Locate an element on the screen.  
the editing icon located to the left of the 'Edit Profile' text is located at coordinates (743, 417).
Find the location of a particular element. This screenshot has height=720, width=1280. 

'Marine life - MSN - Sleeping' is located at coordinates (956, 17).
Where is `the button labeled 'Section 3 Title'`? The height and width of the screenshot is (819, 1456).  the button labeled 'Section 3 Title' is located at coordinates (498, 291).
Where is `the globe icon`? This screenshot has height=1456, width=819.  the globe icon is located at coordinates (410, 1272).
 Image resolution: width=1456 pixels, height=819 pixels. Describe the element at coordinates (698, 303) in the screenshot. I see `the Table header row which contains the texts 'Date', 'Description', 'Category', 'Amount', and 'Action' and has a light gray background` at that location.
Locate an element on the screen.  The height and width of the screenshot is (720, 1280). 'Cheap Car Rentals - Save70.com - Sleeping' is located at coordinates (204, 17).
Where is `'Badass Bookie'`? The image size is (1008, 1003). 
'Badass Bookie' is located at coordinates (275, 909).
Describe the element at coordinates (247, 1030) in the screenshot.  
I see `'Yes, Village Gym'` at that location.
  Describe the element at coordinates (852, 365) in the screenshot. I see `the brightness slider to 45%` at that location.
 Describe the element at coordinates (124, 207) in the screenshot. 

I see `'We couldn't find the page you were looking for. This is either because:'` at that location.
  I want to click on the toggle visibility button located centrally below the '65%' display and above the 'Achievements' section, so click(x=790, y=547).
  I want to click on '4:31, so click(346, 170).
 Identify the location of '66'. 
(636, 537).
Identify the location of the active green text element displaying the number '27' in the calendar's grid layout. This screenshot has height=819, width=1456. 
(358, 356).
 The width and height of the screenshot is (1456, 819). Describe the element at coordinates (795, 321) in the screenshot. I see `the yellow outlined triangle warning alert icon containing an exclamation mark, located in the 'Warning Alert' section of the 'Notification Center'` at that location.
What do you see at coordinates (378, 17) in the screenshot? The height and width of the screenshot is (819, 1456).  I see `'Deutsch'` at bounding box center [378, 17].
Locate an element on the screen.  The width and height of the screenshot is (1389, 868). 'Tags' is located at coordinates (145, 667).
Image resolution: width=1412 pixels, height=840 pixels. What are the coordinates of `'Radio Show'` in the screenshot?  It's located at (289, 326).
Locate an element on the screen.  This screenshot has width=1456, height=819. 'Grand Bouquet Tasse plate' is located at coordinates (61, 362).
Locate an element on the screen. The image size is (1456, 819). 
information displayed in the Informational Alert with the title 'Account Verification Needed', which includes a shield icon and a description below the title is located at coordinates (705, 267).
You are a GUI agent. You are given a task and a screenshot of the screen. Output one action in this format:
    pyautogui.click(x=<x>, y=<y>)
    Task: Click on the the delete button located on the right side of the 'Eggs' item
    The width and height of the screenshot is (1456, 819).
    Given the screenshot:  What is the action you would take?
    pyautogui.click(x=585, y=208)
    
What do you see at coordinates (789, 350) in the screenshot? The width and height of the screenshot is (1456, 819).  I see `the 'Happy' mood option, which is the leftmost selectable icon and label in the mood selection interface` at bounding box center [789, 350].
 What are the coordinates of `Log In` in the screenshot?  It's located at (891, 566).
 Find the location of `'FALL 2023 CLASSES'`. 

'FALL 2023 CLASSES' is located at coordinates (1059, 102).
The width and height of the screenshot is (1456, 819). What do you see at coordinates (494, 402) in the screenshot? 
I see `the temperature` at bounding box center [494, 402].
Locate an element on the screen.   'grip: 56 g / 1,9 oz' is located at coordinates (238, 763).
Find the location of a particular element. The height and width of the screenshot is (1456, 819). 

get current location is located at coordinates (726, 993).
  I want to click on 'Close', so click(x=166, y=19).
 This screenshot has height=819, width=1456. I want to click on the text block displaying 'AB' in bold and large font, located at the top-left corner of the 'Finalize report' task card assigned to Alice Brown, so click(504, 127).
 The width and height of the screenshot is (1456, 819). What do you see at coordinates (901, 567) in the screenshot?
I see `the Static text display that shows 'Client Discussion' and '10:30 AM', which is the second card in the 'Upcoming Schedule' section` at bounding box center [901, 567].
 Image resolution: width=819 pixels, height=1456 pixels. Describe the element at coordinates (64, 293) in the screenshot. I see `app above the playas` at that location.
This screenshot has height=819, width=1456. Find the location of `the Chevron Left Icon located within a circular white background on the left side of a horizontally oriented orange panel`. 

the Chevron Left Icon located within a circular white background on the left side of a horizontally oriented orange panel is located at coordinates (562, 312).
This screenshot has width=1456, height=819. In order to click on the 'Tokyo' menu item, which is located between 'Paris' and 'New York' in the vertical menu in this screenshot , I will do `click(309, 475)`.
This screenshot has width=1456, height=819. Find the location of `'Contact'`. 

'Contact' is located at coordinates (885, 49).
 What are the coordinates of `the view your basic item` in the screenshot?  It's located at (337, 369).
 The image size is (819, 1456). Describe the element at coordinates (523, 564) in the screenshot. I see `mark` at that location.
——————————
▶ Required work: Output the data above as a JSON list of strings, one string per line, and leave out blank lines.

▶ Correct output:
[
  "Locate an element on the screen.  ",
  "the editing icon located to the left of the 'Edit Profile' text is located at coordinates (743, 417).",
  "Find the location of a particular element. This screenshot has height=720, width=1280. ",
  "'Marine life - MSN - Sleeping' is located at coordinates (956, 17).",
  "Where is `the button labeled 'Section 3 Title'`? The height and width of the screenshot is (819, 1456).  the button labeled 'Section 3 Title' is located at coordinates (498, 291).",
  "Where is `the globe icon`? This screenshot has height=1456, width=819.  the globe icon is located at coordinates (410, 1272).",
  " Image resolution: width=1456 pixels, height=819 pixels. Describe the element at coordinates (698, 303) in the screenshot. I see `the Table header row which contains the texts 'Date', 'Description', 'Category', 'Amount', and 'Action' and has a light gray background` at that location.",
  "Locate an element on the screen.  The height and width of the screenshot is (720, 1280). 'Cheap Car Rentals - Save70.com - Sleeping' is located at coordinates (204, 17).",
  "Where is `'Badass Bookie'`? The image size is (1008, 1003). ",
  "'Badass Bookie' is located at coordinates (275, 909).",
  "Describe the element at coordinates (247, 1030) in the screenshot.  ",
  "I see `'Yes, Village Gym'` at that location.",
  "  Describe the element at coordinates (852, 365) in the screenshot. I see `the brightness slider to 45%` at that location.",
  " Describe the element at coordinates (124, 207) in the screenshot. ",
  "I see `'We couldn't find the page you were looking for. This is either because:'` at that location.",
  "  I want to click on the toggle visibility button located centrally below the '65%' display and above the 'Achievements' section, so click(x=790, y=547).",
  "  I want to click on '4:31, so click(346, 170).",
  " Identify the location of '66'. ",
  "(636, 537).",
  "Identify the location of the active green text element displaying the number '27' in the calendar's grid layout. This screenshot has height=819, width=1456. ",
  "(358, 356).",
  " The width and height of the screenshot is (1456, 819). Describe the element at coordinates (795, 321) in the screenshot. I see `the yellow outlined triangle warning alert icon containing an exclamation mark, located in the 'Warning Alert' section of the 'Notification Center'` at that location.",
  "What do you see at coordinates (378, 17) in the screenshot? The height and width of the screenshot is (819, 1456).  I see `'Deutsch'` at bounding box center [378, 17].",
  "Locate an element on the screen.  The width and height of the screenshot is (1389, 868). 'Tags' is located at coordinates (145, 667).",
  "Image resolution: width=1412 pixels, height=840 pixels. What are the coordinates of `'Radio Show'` in the screenshot?  It's located at (289, 326).",
  "Locate an element on the screen.  This screenshot has width=1456, height=819. 'Grand Bouquet Tasse plate' is located at coordinates (61, 362).",
  "Locate an element on the screen. The image size is (1456, 819). ",
  "information displayed in the Informational Alert with the title 'Account Verification Needed', which includes a shield icon and a description below the title is located at coordinates (705, 267).",
  "You are a GUI agent. You are given a task and a screenshot of the screen. Output one action in this format:",
  "    pyautogui.click(x=<x>, y=<y>)",
  "    Task: Click on the the delete button located on the right side of the 'Eggs' item",
  "    The width and height of the screenshot is (1456, 819).",
  "    Given the screenshot:  What is the action you would take?",
  "    pyautogui.click(x=585, y=208)",
  "What do you see at coordinates (789, 350) in the screenshot? The width and height of the screenshot is (1456, 819).  I see `the 'Happy' mood option, which is the leftmost selectable icon and label in the mood selection interface` at bounding box center [789, 350].",
  " What are the coordinates of `Log In` in the screenshot?  It's located at (891, 566).",
  " Find the location of `'FALL 2023 CLASSES'`. ",
  "'FALL 2023 CLASSES' is located at coordinates (1059, 102).",
  "The width and height of the screenshot is (1456, 819). What do you see at coordinates (494, 402) in the screenshot? ",
  "I see `the temperature` at bounding box center [494, 402].",
  "Locate an element on the screen.   'grip: 56 g / 1,9 oz' is located at coordinates (238, 763).",
  "Find the location of a particular element. The height and width of the screenshot is (1456, 819). ",
  "get current location is located at coordinates (726, 993).",
  "  I want to click on 'Close', so click(x=166, y=19).",
  " This screenshot has height=819, width=1456. I want to click on the text block displaying 'AB' in bold and large font, located at the top-left corner of the 'Finalize report' task card assigned to Alice Brown, so click(504, 127).",
  " The width and height of the screenshot is (1456, 819). What do you see at coordinates (901, 567) in the screenshot?",
  "I see `the Static text display that shows 'Client Discussion' and '10:30 AM', which is the second card in the 'Upcoming Schedule' section` at bounding box center [901, 567].",
  " Image resolution: width=819 pixels, height=1456 pixels. Describe the element at coordinates (64, 293) in the screenshot. I see `app above the playas` at that location.",
  "This screenshot has height=819, width=1456. Find the location of `the Chevron Left Icon located within a circular white background on the left side of a horizontally oriented orange panel`. ",
  "the Chevron Left Icon located within a circular white background on the left side of a horizontally oriented orange panel is located at coordinates (562, 312).",
  "This screenshot has width=1456, height=819. In order to click on the 'Tokyo' menu item, which is located between 'Paris' and 'New York' in the vertical menu in this screenshot , I will do `click(309, 475)`.",
  "This screenshot has width=1456, height=819. Find the location of `'Contact'`. ",
  "'Contact' is located at coordinates (885, 49).",
  " What are the coordinates of `the view your basic item` in the screenshot?  It's located at (337, 369).",
  " The image size is (819, 1456). Describe the element at coordinates (523, 564) in the screenshot. I see `mark` at that location."
]